--- PAGE EXCERPT ---
________________________

Authored by: Anonymous on Tuesday, November 13 2012 @ 12:58 PM EST
>I am almost positive that those who were banned were
doing something they shouldn't have.

Based on what you say, you have inadequate cause for your positivity.

All you can say is that the _other_ Linux users are doing something which (1)
you aren't doing, and (2) is not recognized by the Blizzard-dongle. But the
whole point of Linux is that you can do many things without anyone else's
permission--not the system builder, not the OS programmer, not the
Muffin-in-charge-of-suppressing-Non-Iranian-Cookies.

There's no way the Blizzard folk can recognize all the legitimate
(non-Blizzard-related) Linux activities. I can't imagine any such
legitimacy-checker not throwing off frequent false positives--just like, say,
McAfee virus-checker, where every new version has to be checked against a long
list of common commercial products. And you know what happens when those checks
aren't run, because every year the trade rags have headlines like "McAfee
tags Windows Media Player/Quickbooks/Adobe Reader/whatever as virus".

________________________

--- PARTS OF THE EXERCISE ---
1. Extract a passage from the forum comment about Blizzard bans of Linux users, beginning at the words "Authored by: Anonymous" and ending after the words "something which (1)".
2. Write a continuation of the forum comment about Blizzard bans of Linux users, picking up after its last sentence.
The listing has no connection to the forum comment about Blizzard and Linux users.

--- AVAILABLE DATA ---
________________________

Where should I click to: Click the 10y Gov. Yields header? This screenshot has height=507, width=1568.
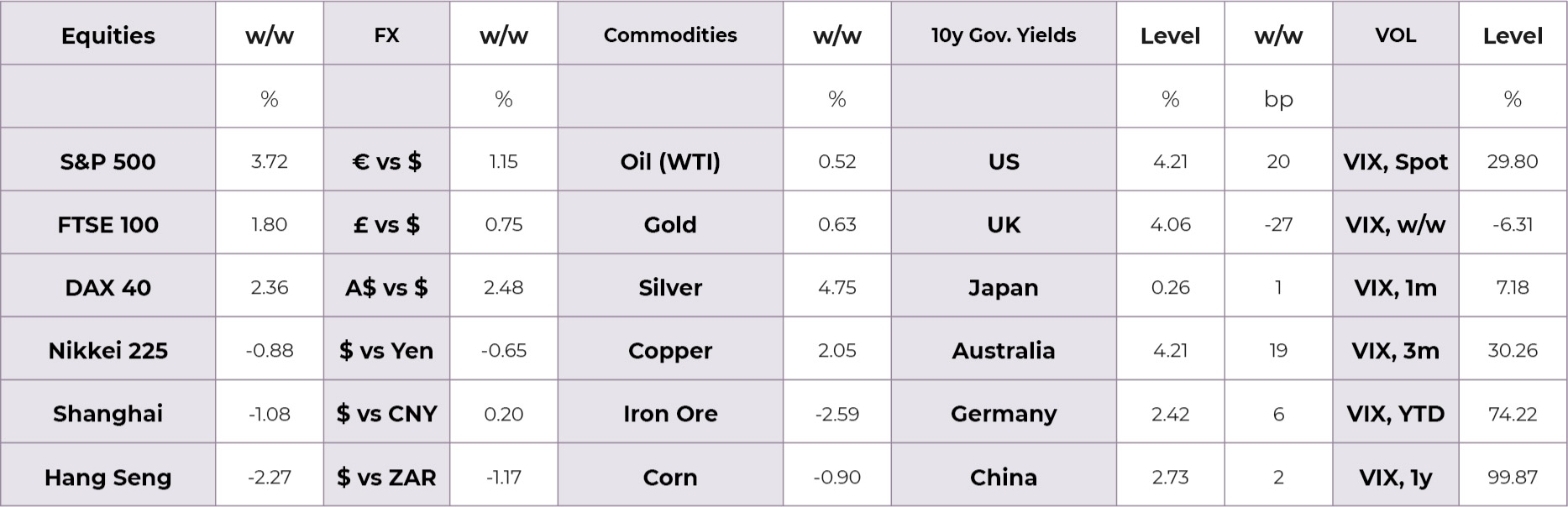coord(1004,35)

________________________

--- RESULTS OF THE EXERCISE ---
1.
Authored by: Anonymous on Tuesday, November 13 2012 @ 12:58 PM EST
>I am almost positive that those who were banned were
doing something they shouldn't have.

Based on what you say, you have inadequate cause for your positivity.

All you can say is that the _other_ Linux users are doing something which (1)

2.
The difference is, when McAfee makes a mistake like that, they put out a new
version of the virus checker that whitelists the commercial program.

And when Blizzard makes a mistake like that, they put out a new version of the
press release denying that such a mistake could have happened.

I don't know whether any of these players were or were not cheating. But when
Blizzard says they know that all the players were cheating, I am _positive_ THAT
is a lie.

And I'm strongly inclined to believe that at least some of the players were
probably not cheating, because why would they call themselves to Blizzard's
attention by going public, if they really were cheating?